ボランくんは、アンカラママと一緒に歌を歌ったり、踊ったり、公園で遊んだり、最初の2週間は、手を握るだけ許すものの、それ以外の接触を許さなかったのに、今では抱きついてきたり、キスしてきたり、すっかり心を許している。
アンカラママのことを聞いてくるのは、これからどこにいくの、アンカラママは一緒に来るのか、という質問に決まっているのだが、実際は「ネレエ(どこに)」という発語のあと、アンカラママの頭を触る、という動作が加わる。
全く絵を描かなかったのが、毎日の働きかけで、すこしずつ、絵らしいものを描き始めた。
なにしろこの子は大量のワークで「多いのはどちらでしょう。チェックをつけなさい」みたいなのばかりやってきたから、チェック印の+と○は得意なのである。

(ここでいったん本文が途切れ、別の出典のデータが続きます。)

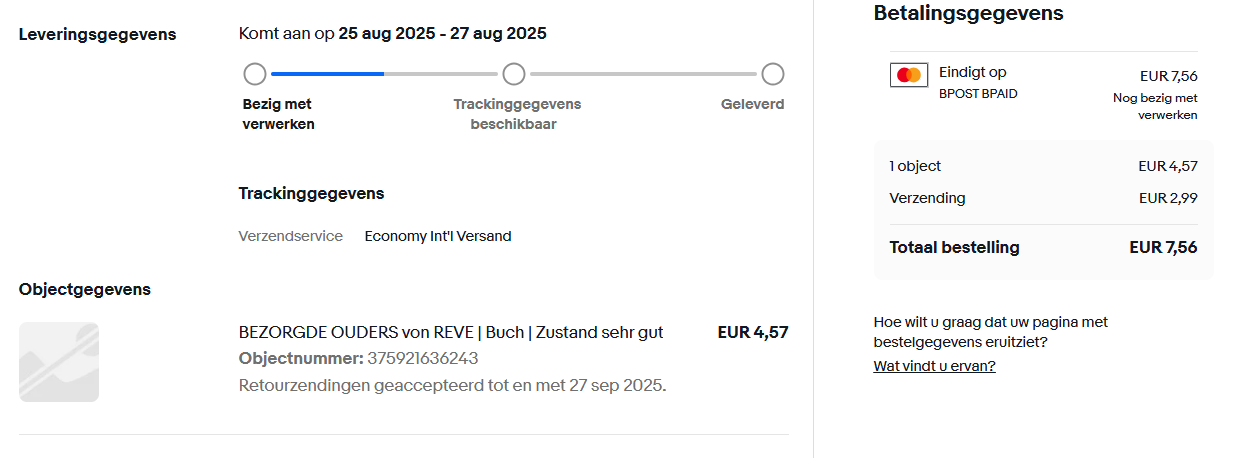Click the 'Betalingsgegevens' heading
The height and width of the screenshot is (458, 1236).
[x=969, y=14]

そこで、++++++ばかり使って、たとえば雨が描ける、という体験をさせてあげた。画用紙いっぱいに、寒色系のクレヨンで+++をいっぱい描いたボランくん。アンカラママは、雨の日に一緒に歩いたことを話し、いろんな感情を添えてやるのだが、彼の心の中に変化はあるのだろうか。最近は、クレヨンを持って来て、描こう、と誘ってくるようになった。
ボランくんは、2週間前から、ドクターの指示で、新しい薬を飲むことになった。抗鬱剤だそうだ。

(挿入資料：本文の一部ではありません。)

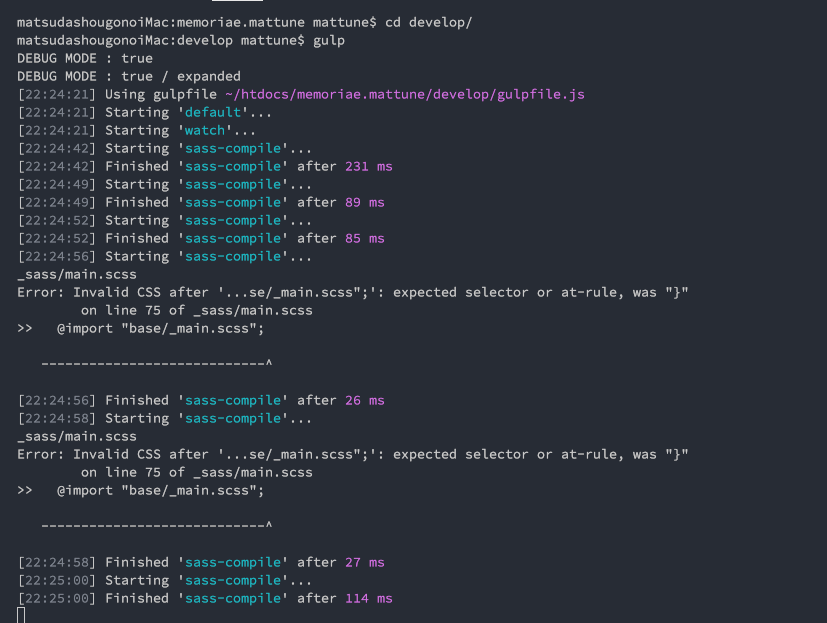Click the 'cd develop/' command text
The width and height of the screenshot is (827, 623).
450,22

勉強させようとしても、すぐにあきて、忍耐力がないので、自分に自信を持たせる効果を狙っているとのこと。
日本の自閉症サイトを読むと、抗鬱剤は、ハイの状態もコントロールしやすくなる、との説明があったが、2日くらい前から、ボランくんがとても行動的になり、すれ違う人みんなに手を出し、目に入るもの全てを触りにいく衝動が強くなった。

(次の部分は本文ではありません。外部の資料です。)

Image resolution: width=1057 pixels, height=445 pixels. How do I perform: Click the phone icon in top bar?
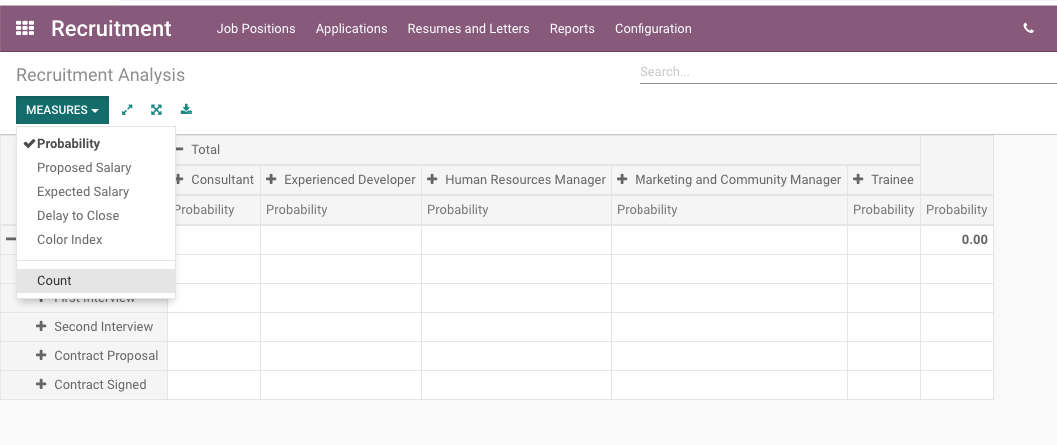click(x=1028, y=29)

学校からの帰り道でも、店や家のベルを鳴らそうとしたり、ドアを開けようとしたり、叩いたりする。駐車してある車をのドアを開けようとする。本当は自然の中を歩ければ、こんな気を使う必要がないのだが、毎日歩いて下校してくれ、とはお母さんの希望なので、一時も目を離せない。アンカラママはボランくんが手を出すタイミングがわかってきているので、一瞬の介助で制止するのだが、年齢の割には体格がいいボランくんは力が強く、こちらも疲労を感じる。
用事があって、文房具屋に連れて入ったのがいけなかった。色の刺激で、すっかり興奮状態になってしまった。
*********
5時に仕事が終わり、帰宅するアンカラママ。
気を抜いて考えことをしていたのが悪かった。
近所の薄暗い階段を踏み外し、つんのめった。腰と肩を打ちながら、下の濡れた芝生まで転がる。
近所の人が駆けつけてくれ、家まで知らせに行ってくれた。
10年ぶりの足首捻挫である。
仕方ない、しばらく休養するか。